Il se multiplie par semis mais la croissance est alors très lente. De plus cette espèce est pyrophile ; le passage du feu est donc nécessaire pour lever la dormance des graines. Les boutures et le marcottage ne sont pas évidents à réussir mais c’est un arbuste assez facile à trouver en jardinerie. Et ne vous avisez pas de l’arracher dans la nature en Bretagne car c’est une espèce protégée dans cette région de France. De plus, il supporte mal la transplantation. Il faut donc bien réfléchir à son emplacement car, une fois adulte, l’arbre fait facilement quatre à six mètres de diamètre.
Son port est buissonnant et son tronc souvent court. Son écorce est écailleuse d’un gris-brun s’exfoliant légèrement, avec des branches tortueuses. Il préfère les sols acides, riches et bien drainés et une exposition ensoleillée. Il ne demande aucun engrais particulier et ni d’arrosage en été. Sa croissance peut être ralentie par des attaques de cochenilles et de thrips ; elles sont généralement bénignes et ne nécessitent aucun traitement particulier.

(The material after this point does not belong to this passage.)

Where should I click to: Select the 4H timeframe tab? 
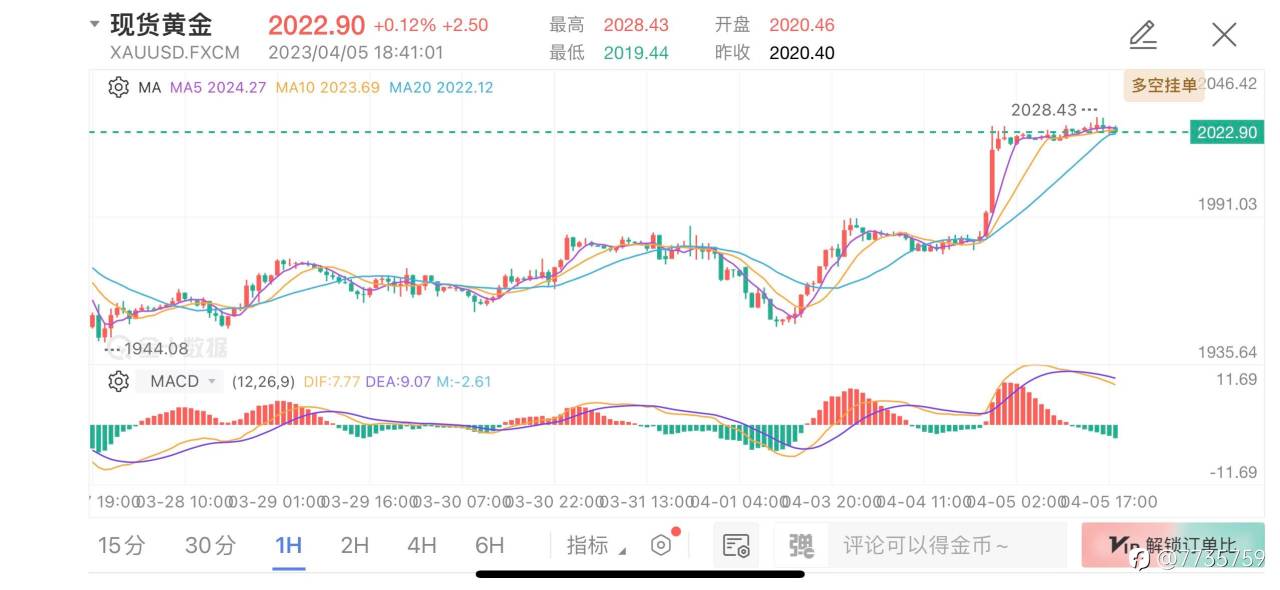[422, 545]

L'Arbousier, des fraises en hiver

L’Arbousier, des fraises en hiver

Des cultivars et des cousins grecs et américains

Des cultivars d’Arbutus unedo existent comme A. unedo ‘Compacta’ dont la petite taille convient bien à la culture en pot. Arbutus unedo ‘Rubra’ est le seul arbousier qui donne des fleurs roses au lieu des blanches classiques ; ce cultivar est aussi très résistant à la sécheresse.

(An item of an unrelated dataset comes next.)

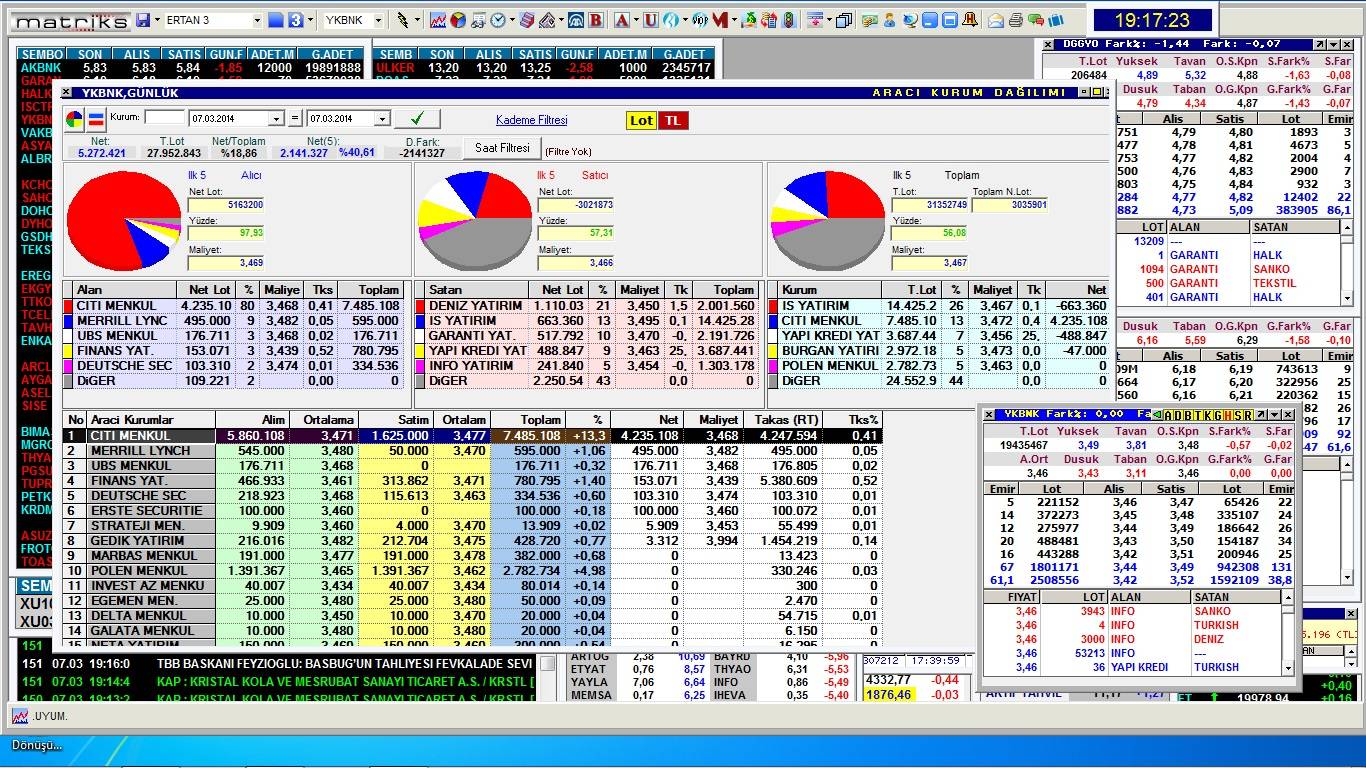The height and width of the screenshot is (768, 1366).
Task: Click the printer icon in toolbar
Action: pyautogui.click(x=1015, y=20)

Dans la partie orientale du bassin méditerranéen, il existe une autre espèce d’arbousier, Arbutus andrachne qui est présente dans les Balkans, en Grèce et en Turquie. Un hybride entre ces deux espèces Arbutus x andrachnoïdes peut également se rencontrer dans cette région sud de l’Europe. Un très bel exemplaire d’A. andrachnoides est visible au Jardin botanique de Montpellier. Cette espèce à une très belle écorce rouge orangé très lisse.
Arbutus menziesii est le cousin d’Amérique du Nord et de Colombie britannique, il peut atteindre 6 à 30 mètres et ses feuilles aussi beaucoup plus grandes que celles de ses cousins européens puisqu’elles peuvent atteindre 7 à 15 cm. Son écorce s’exfolie en longues lanières rougeâtres laissant apparaître une jeune écorce verte. Ses fleurs sont généralement blanches voire légèrement rosées.